The foreign and irrigation ministers of the three countries were taking part in US sponsored negotiations to put the final touches to an agreement for the framework of filling and operating GERD. The meeting, scheduled for 28 and 29 January, ran for two extra days, concluding on 31 January. Not that everything has been agreed.
The technical and legal committees will continue to meet over the coming days to hammer out outstanding differences and prepare a final agreement to be approved by the parties’ foreign ministers and ministers of irrigation on 12 and 13 February and signed by their governments by the end of the month.
That Egypt signed the draft agreement prepared by the US while Ethiopia did not implies the agreement took most of Egypt’s concerns into account. Evidently, the Ethiopian delegation needed to consult with officials in Addis Ababa before signing. The same applied to the Sudanese delegation, but this is no cause for worry since there are no major differences between Khartoum and Cairo over the filling and operation of the dam.
Apparently, the Sudanese delegation felt it must consult with officials back home because of existing Sudanese-Ethiopian agreements over GERD signed during the Omar Al-Bashir regime.
From the joint statement released by the Egyptian, Ethiopian and Sudanese delegations on Friday it appears that they have agreed to separate two issues: a mitigation mechanism for filling GERD during periods of drought, prolonged drought, and prolonged dry years, and a mitigation mechanism for the annual and long-term operation of the GERD in drought, prolonged drought, and prolonged periods of dry years.
The result is more precision and clarity which helps alleviate Egypt’s concerns over the initial filling of the reservoir and its refilling after the dam is in operation.
US President Donald Trump felt certain the parties were close to a final agreement: in a phone call to Ethiopian Prime Minister Abiy Ahmed Trump expressed optimism that an agreement was near and would benefit all parties involved, according to a White House spokesperson.
The call was probably a way to reassure the Ethiopian leadership that the terms of a final agreement would not be detrimental to their country and to alleviate any dismay at the failure of negotiators to reach a final agreement after four days of intense talks in Washington.
While it is important not to understate the outstanding differences they are clearly less than they were before Washington and the World Bank stepped in to broker the negotiations.
The parties still need to come to terms over how to operate the dam during normal periods and finalise mechanisms for monitoring the implementation of the final agreement, coordinate information exchange systems and agree a dispute resolution mechanism.
Studies also need to be performed on the structure of the dam and its environmental and socioeconomic impacts on Sudan and Egypt. The three countries have already acknowledged the need to reach an agreement on such matters.

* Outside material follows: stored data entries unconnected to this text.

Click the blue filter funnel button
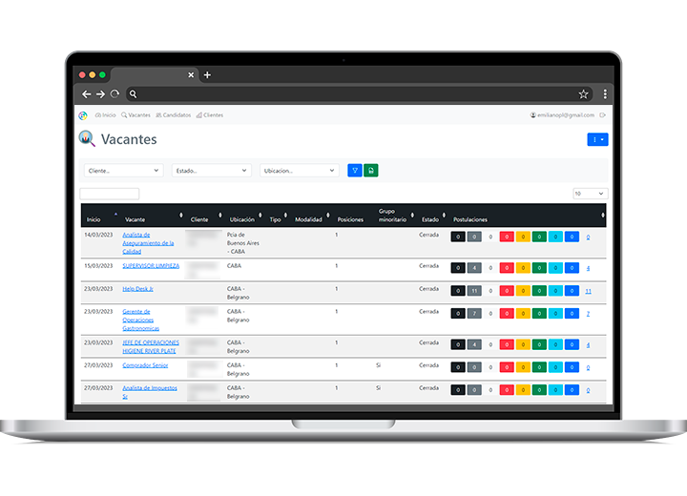 355,171
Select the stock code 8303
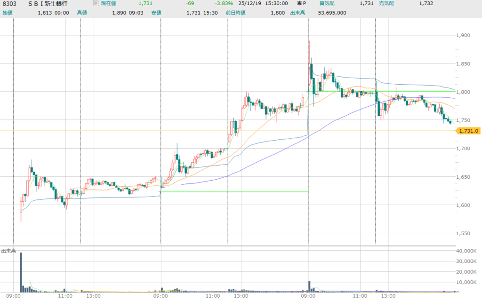 pos(9,3)

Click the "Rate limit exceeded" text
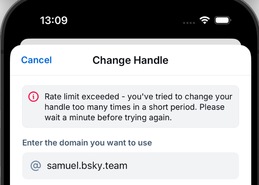84,97
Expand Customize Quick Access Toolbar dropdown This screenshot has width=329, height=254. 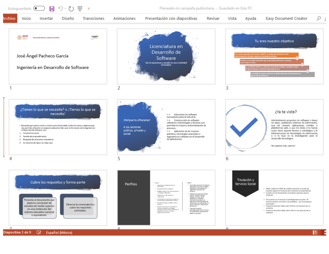pos(89,9)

They need to agree on the arbitrating authority they will turn to in the event disputes arise during implementation of the agreement. The US, the World Bank, international arbitration and the International Court of Justice are all candidates. What is important is that they do not repeat the mistake of the agreement on the Declaration of Principles of 2015 which contained no precise provisions for recourse to arbitration.

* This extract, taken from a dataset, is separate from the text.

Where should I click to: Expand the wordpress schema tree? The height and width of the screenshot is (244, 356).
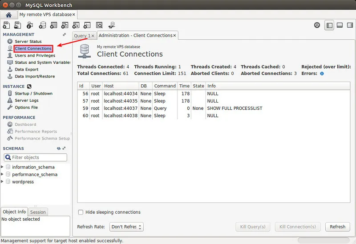pyautogui.click(x=3, y=182)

If the technical and legal committees are unable to resolve their differences before 12 February the foreign ministers and ministers of irrigation will need to come up with solutions when they convene. They may even be required to extend their meetings beyond the scheduled two days, during which they will undoubtedly come under pressure from Washington which will be unwilling to accept defeat after all the effort it has invested in promoting a comprehensive, just and lasting agreement. Nor should we rule out the possibility of a tripartite summit, with Trump acting as host to coax them into summoning the necessary resolve to overcome any remaining hurdles and make the compromises necessary to reach a final agreement.
Progress in a negotiating process that had floundered for years could not have been made without Washington’s sponsorship of the talks and its active intervention at the highest levels to minimise obstacles. Nor could it have been made without the World Bank’s extensive expertise on questions related to the management and utilisation of transboundary watercourses.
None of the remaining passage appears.